Some facilities managers and business owners go by the mantra that if the gas detection system doesn't detect anything, then nothing is wrong. (Sort of, if it isn't broken….) If you could be 100 percent sure the system was working properly, you can understand that logic. Unfortunately, you can't know a gas detection system is working unless it's tested with the appropriate gases. Because most people do not intentionally have those gases on them in a safe form to test their system, there's no way for them to know whether the system is actually reading gas.
Consequently, by not having a routine maintenance system in place, you can put the health and lives of occupants of your building at risk if your gas detection equipment is not functioning properly. And when it comes to exposure to gases, it takes only one incident to put lives in jeopardy and open up your organization to tremendous liability. In fact, in recent years there have been fatalities at facilities in Salem, Mass. and in Connecticut, as well as numerous other U.S. states where gas detection equipment failed.

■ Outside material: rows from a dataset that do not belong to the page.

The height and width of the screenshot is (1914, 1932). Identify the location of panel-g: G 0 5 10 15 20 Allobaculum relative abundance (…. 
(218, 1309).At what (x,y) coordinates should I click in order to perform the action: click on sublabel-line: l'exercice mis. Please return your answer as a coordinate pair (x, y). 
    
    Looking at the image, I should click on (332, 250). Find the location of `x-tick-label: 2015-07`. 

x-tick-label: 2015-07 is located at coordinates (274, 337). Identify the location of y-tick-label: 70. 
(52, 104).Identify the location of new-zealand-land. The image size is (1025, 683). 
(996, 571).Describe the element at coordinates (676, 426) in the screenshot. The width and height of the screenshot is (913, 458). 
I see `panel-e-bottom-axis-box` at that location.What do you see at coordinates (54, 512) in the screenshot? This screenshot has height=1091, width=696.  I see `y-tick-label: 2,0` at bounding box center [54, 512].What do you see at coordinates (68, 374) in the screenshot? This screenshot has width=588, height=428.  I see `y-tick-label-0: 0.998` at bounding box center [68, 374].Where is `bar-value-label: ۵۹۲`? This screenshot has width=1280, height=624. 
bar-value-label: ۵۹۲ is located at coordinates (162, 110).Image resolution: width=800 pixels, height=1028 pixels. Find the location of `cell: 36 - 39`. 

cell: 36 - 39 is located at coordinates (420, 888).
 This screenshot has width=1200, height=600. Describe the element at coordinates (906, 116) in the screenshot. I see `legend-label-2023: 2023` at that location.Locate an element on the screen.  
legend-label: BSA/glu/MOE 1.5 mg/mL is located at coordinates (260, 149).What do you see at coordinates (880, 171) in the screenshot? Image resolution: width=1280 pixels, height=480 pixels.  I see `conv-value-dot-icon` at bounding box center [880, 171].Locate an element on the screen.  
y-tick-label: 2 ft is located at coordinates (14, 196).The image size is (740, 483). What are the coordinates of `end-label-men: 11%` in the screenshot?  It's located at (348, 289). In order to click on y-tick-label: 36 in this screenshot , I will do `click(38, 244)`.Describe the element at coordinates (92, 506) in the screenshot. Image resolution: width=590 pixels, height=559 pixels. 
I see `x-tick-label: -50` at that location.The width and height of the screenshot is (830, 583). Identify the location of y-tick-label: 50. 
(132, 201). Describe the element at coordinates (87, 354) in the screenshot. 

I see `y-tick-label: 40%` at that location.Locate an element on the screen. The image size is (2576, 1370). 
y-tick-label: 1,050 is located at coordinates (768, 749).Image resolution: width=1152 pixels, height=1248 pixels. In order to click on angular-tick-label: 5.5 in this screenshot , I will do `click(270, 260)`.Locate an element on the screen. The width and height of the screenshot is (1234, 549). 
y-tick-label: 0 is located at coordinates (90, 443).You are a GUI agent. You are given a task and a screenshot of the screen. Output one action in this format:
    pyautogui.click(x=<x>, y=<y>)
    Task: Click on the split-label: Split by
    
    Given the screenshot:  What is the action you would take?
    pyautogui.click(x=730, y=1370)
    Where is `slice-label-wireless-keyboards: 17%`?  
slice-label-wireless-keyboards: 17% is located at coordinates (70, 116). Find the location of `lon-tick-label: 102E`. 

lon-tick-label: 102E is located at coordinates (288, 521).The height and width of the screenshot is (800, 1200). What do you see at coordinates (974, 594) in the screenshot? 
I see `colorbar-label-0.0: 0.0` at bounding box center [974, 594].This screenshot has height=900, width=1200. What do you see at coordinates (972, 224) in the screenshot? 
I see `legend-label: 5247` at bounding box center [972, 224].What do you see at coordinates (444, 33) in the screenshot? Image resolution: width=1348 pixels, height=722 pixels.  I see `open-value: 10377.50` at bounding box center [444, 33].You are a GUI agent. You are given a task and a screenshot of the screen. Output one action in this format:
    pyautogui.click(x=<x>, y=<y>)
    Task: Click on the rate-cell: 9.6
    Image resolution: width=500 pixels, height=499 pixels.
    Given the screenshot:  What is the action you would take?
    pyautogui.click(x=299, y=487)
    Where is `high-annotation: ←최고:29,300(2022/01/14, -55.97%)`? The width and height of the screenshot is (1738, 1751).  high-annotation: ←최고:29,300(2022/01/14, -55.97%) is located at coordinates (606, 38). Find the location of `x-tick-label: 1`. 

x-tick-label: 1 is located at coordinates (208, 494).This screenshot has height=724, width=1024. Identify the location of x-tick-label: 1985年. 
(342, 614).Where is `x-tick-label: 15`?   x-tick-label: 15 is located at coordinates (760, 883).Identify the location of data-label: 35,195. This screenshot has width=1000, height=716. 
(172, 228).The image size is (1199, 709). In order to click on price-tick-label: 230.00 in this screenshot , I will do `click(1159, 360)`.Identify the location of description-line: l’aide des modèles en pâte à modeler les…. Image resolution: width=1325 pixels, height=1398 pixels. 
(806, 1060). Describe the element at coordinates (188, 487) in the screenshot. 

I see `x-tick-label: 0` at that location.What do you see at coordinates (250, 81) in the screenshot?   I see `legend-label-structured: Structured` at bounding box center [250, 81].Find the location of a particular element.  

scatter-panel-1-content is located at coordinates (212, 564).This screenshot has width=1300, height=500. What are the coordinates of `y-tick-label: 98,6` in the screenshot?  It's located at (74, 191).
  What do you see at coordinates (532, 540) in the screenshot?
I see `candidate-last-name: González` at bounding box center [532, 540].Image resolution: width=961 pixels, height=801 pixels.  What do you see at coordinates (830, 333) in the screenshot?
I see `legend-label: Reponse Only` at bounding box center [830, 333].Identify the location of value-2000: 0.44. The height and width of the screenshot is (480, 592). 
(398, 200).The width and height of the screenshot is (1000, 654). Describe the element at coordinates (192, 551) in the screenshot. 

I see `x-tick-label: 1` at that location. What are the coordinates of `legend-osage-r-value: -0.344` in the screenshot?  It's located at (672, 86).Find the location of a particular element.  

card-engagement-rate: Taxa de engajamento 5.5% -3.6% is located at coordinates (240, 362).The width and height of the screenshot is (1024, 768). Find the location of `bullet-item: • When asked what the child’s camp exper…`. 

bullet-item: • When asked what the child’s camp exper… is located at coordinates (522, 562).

The flip side to gas detection equipment's not detecting potential dangerous gases is one that is oversensitive and produces false alarms. This is something that occurs in many facilities. While most of these ambient gases are harmless, it is not unusual for a mis-calibrated or infrequent detection system to be set off by them. This can trigger a very costly chain of events: chaos in the immediate vicinity, emergency personnel dispatched to the scene, evacuation of staff and customers, etc.
Bottom line, a false alarm alone can cost thousands of dollars in lost business, lost man hours, and the price of emergency personnel dispersed to the site, not to mention the bad publicity and lost confidence of those involved, as well as those simply aware of it. And with any false alarm, there always exists the possibility that you are taking emergency personnel away from a real emergency where their services are needed.
When you compare the cost of an annual maintenance plan (roughly $1,000) with the thousands of dollars associated with a wrongful death or liability lawsuit, the investment in a maintenance and monitoring program makes all the sense in the world. Yet it's a conservative estimate that of the buildings that have gas detection systems on their premises, perhaps only 10 percent have an active maintenance program with testing conducted on a quarterly basis. While that may sound rather bleak on the surface, the number actually has gone up during the past few years. Much of that has to do with insurance: With an increased focus on risk management for commercial clients, insurance companies have not only mandated that gas detection equipment be installed, but also offered incentives for maintenance and monitoring contracts with those systems. This trend is likely to continue.
As a building owner or facilities manager, your responsibilities are many. The safety of those who work at and visit your property is perhaps the most important of those responsibilities. You can run a smooth and efficient operation for 20 years with little fanfare. One incident with your gas detection equipment and system can mar that reputation.
Installing a state-of-the-art gas detection system with regular maintenance and monitoring buys you peace of mind, and you just can't put a price tag on that. Perhaps the best trend in gas detection equipment is that more and more building owners are choosing common sense over the bottom line.